Que segredo? Um segredo admirável: a encarnação de Seu Filho.
Assim, porque, como sabemos, era desígnio de
Deus esconder Jesus Cristo do mundo até que Sua hora houvesse chegado, São José
foi escolhido não somente para O guardar mas também para O esconder. Por isso
lemos no Evangelista (S. Lucas 2, 33) que José, com Maria, admirava tudo o que
se dizia do Salvador, mas não lemos que ele falasse, porque o Pai eterno,
desvendando-lhe o mistério, fez dele um segredo sob a obrigação do silêncio.
Este segredo é o terceiro depósito que o Pai acrescenta aos outros dois.

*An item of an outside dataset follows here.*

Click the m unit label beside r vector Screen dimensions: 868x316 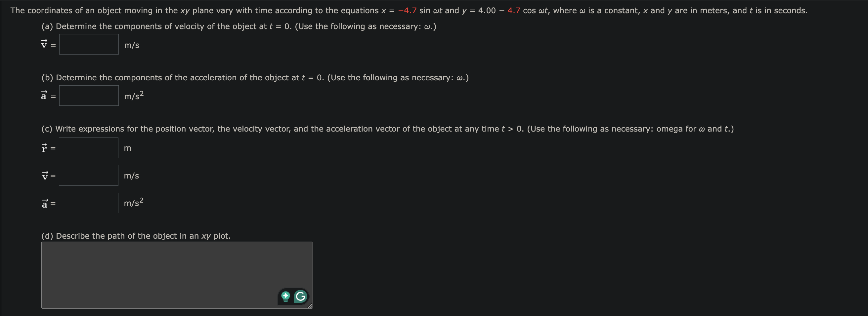coord(127,148)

Segundo o que nos diz o grande São Bernardo, Deus quis confiar à sua fé o
segredo mais santo de seu coração: Cui toto committeret secretissimum
atque sacratissimum sui cordis arcanum (Super Missus est — hom.
2, no 15). Como sois querido de Deus, ó incomparável José, já que Ele a
vós confia esses três grandes depósitos: a Virgindade de Maria, a pessoa de Seu
Filho único e o segredo de Seu mistério!
Mas não julgueis, cristãos, que ele
desconhecia essas graças. Se Deus o honrava com aqueles três depósitos, de sua
parte José apresentava a Deus, em sacrifício, três virtudes que observo no
Evangelho. Não duvido que sua vida tenha sido ornada com todas as outras, mas
eis aqui as três principais virtudes que Deus quer que vejamos na sua
Escritura. A primeira é a pureza, que aparece pela continência no seu
matrimônio; a segunda, sua fidelidade; a terceira, sua humildade e seu amor à
vida obscura. Quem não verá a pureza de São José nesta santa sociedade de
desejos pudicos, nesta admirável correspondência à Virgindade de Maria e em
suas bodas espirituais? A segunda, sua fidelidade, aparece nos cuidados
infatigáveis que tem para com Jesus no meio das tantas adversidades que por
todas as partes seguem esse Menino divino desde o começo de sua vida. A terceira,
sua humildade, vê-se em que, possuindo tão grande tesouro por uma graça
extraordinária do Pai eterno, longe de se vangloriar por esses dons ou de
publicar suas vantagens, se esconde tanto quanto pode aos olhos dos mortais,
contemplando, em gozo pacífico com Deus, o mistério que lhe fora revelado e as
riquezas imensas que tem sob sua guarda.
Ah! Quanta grandeza descubro aqui e como aqui
descubro tão importantes instruções! Quanta grandeza vejo nesses depósitos,
quantos exemplos vejo nessas virtudes! E como a explicação desse assunto tão
belo será glorioso para São José e frutuoso para todos os fiéis!
Fonte: Bossuet in “PERMANÊNCIA”,
ano XI, março/abril, números 112/113.